--- START ---

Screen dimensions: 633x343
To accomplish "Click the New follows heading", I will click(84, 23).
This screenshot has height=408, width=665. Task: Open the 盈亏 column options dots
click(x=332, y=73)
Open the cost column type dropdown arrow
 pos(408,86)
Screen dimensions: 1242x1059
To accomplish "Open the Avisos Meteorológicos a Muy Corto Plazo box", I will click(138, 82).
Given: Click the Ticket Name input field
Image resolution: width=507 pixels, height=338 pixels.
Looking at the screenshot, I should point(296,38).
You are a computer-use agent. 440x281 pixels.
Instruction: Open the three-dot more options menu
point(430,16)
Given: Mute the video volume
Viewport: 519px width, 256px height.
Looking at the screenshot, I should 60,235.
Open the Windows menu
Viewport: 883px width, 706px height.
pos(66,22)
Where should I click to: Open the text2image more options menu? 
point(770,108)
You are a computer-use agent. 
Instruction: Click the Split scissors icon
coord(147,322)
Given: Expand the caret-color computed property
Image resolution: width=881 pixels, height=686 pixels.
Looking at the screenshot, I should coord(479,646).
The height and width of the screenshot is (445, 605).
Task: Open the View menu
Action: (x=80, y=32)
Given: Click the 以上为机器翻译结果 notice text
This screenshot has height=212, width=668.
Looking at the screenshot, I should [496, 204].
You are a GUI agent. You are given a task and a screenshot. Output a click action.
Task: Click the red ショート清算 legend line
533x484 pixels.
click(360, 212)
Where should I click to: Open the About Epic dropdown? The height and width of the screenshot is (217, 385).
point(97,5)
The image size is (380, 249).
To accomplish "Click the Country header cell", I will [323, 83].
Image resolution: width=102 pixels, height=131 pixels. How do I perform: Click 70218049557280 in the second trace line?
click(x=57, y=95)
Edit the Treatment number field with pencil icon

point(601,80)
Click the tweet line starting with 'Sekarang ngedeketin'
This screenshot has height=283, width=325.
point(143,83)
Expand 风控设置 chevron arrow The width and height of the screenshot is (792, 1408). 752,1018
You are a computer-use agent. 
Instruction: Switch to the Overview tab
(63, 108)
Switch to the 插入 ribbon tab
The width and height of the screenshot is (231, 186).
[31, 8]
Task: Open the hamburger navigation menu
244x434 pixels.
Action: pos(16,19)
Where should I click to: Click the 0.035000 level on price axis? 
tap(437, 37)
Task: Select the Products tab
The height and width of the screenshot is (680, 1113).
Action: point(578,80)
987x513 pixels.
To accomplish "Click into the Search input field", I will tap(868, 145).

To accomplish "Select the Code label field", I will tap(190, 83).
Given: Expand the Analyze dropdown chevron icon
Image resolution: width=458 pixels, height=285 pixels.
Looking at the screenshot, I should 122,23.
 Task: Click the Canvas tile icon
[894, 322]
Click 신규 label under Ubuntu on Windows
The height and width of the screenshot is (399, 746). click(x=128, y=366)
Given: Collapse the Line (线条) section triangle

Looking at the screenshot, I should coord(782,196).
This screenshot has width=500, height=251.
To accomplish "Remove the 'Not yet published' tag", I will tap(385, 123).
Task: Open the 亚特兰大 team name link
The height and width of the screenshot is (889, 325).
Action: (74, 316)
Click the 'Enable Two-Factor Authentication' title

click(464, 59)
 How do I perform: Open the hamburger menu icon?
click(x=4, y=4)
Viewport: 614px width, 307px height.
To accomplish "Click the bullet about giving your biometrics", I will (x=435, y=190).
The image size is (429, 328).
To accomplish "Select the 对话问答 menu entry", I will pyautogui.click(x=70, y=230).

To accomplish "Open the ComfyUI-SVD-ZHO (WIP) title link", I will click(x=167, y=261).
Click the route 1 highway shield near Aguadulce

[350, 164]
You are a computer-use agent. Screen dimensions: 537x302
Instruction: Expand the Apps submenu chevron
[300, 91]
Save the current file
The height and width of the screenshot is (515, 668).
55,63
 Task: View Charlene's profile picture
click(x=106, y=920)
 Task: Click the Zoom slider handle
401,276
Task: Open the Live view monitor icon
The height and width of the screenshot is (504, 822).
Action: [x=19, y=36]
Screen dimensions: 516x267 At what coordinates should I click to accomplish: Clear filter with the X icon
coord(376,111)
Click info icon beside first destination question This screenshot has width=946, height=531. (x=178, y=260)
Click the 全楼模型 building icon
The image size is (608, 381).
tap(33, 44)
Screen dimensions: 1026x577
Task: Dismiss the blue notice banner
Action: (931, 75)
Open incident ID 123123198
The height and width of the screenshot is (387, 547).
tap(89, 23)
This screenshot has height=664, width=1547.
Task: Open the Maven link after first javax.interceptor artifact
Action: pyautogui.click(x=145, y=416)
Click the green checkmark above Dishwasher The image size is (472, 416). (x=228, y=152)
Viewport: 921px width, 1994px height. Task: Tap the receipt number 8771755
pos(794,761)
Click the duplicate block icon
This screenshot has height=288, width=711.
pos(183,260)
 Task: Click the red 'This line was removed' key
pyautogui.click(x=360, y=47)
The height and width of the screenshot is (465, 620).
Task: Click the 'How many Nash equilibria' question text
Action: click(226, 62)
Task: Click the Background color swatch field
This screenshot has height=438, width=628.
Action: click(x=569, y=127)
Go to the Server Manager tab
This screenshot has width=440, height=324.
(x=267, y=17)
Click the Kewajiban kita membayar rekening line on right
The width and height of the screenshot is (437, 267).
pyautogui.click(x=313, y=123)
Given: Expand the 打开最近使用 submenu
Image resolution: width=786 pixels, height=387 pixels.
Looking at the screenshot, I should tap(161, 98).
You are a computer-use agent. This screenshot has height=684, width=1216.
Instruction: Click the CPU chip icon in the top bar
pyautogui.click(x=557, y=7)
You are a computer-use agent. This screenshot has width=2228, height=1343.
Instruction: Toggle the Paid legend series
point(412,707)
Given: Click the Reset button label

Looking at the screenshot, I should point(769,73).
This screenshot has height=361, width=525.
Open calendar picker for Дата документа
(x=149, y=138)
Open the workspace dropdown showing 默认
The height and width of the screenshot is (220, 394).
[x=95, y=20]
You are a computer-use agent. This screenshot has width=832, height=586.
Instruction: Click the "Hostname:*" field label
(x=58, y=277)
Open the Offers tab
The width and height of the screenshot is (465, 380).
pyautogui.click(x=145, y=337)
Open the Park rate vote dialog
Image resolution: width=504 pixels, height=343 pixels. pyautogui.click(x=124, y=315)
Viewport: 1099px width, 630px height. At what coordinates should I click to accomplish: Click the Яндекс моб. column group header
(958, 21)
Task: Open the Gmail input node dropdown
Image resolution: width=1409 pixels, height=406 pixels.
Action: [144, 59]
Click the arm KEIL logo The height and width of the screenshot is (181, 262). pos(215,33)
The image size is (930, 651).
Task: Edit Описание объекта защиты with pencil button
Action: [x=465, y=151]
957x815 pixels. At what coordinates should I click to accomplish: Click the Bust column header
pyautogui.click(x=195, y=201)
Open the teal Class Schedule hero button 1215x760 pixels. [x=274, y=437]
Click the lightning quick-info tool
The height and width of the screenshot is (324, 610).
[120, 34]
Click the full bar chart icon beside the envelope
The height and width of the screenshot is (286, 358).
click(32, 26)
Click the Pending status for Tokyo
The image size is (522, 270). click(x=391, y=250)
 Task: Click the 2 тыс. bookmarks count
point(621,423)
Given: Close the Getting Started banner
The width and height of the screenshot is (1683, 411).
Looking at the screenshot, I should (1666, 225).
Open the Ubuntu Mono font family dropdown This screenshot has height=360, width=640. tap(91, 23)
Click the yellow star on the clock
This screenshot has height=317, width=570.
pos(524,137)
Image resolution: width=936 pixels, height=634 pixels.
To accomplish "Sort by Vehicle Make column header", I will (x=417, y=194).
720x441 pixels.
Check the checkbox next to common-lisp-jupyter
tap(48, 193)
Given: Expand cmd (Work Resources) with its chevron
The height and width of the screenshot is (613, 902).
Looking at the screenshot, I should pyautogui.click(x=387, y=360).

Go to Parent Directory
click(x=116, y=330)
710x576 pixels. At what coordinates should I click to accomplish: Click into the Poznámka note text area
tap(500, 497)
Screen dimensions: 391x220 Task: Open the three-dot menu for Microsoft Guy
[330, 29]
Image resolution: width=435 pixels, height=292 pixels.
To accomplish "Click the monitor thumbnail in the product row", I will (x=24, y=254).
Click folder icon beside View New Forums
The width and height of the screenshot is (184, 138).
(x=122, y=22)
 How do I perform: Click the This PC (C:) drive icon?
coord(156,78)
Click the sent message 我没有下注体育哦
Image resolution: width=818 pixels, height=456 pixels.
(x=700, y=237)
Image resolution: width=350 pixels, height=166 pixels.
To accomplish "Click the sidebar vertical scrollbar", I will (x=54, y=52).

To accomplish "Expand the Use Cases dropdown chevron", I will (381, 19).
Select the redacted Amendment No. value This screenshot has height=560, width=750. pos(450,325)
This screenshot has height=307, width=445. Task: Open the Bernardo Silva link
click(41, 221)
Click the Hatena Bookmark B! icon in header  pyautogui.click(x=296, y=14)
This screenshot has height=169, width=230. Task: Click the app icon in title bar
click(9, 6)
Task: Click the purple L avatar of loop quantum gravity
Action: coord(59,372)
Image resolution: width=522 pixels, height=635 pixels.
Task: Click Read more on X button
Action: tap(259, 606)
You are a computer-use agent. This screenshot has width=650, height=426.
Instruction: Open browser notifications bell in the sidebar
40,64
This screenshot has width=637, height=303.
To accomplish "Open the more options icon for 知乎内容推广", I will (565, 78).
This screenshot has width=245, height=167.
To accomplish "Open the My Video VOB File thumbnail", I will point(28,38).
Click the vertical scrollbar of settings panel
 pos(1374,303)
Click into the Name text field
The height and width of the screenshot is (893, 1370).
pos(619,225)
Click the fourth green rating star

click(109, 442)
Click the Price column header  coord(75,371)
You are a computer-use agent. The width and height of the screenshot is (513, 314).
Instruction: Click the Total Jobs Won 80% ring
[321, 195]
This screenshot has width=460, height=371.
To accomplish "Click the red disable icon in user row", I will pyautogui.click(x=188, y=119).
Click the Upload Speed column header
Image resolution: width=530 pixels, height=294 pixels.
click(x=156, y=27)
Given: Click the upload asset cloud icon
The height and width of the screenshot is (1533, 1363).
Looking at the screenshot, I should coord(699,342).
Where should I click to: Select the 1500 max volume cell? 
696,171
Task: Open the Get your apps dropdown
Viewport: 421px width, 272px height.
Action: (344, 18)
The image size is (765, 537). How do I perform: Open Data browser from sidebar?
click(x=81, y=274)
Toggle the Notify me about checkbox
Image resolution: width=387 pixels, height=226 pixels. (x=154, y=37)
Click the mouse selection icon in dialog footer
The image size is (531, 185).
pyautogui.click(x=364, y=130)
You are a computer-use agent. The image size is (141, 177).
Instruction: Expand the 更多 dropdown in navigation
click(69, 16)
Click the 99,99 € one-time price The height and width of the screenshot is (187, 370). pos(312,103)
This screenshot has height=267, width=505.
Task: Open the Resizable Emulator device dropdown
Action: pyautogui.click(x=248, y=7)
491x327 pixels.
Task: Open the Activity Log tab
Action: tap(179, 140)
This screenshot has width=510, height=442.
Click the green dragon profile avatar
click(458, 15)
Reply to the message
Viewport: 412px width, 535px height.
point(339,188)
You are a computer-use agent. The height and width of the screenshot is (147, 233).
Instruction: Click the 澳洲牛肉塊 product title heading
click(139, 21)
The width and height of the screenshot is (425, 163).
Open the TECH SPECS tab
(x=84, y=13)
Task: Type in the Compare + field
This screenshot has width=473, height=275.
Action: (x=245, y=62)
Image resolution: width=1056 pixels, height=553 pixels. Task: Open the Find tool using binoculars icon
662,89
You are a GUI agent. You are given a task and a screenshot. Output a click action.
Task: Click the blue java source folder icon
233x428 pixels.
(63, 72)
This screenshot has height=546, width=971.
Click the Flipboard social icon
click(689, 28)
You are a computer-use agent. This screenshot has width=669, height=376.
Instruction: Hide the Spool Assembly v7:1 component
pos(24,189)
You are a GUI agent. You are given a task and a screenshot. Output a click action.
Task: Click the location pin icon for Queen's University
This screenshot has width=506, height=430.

--- END ---

> To do:
Using the listing above, pick out each line that contains the word "input", then copy it.

> Written solution:
Given: Click the Ticket Name input field
To accomplish "Click into the Search input field", I will tap(868, 145).
Task: Open the Gmail input node dropdown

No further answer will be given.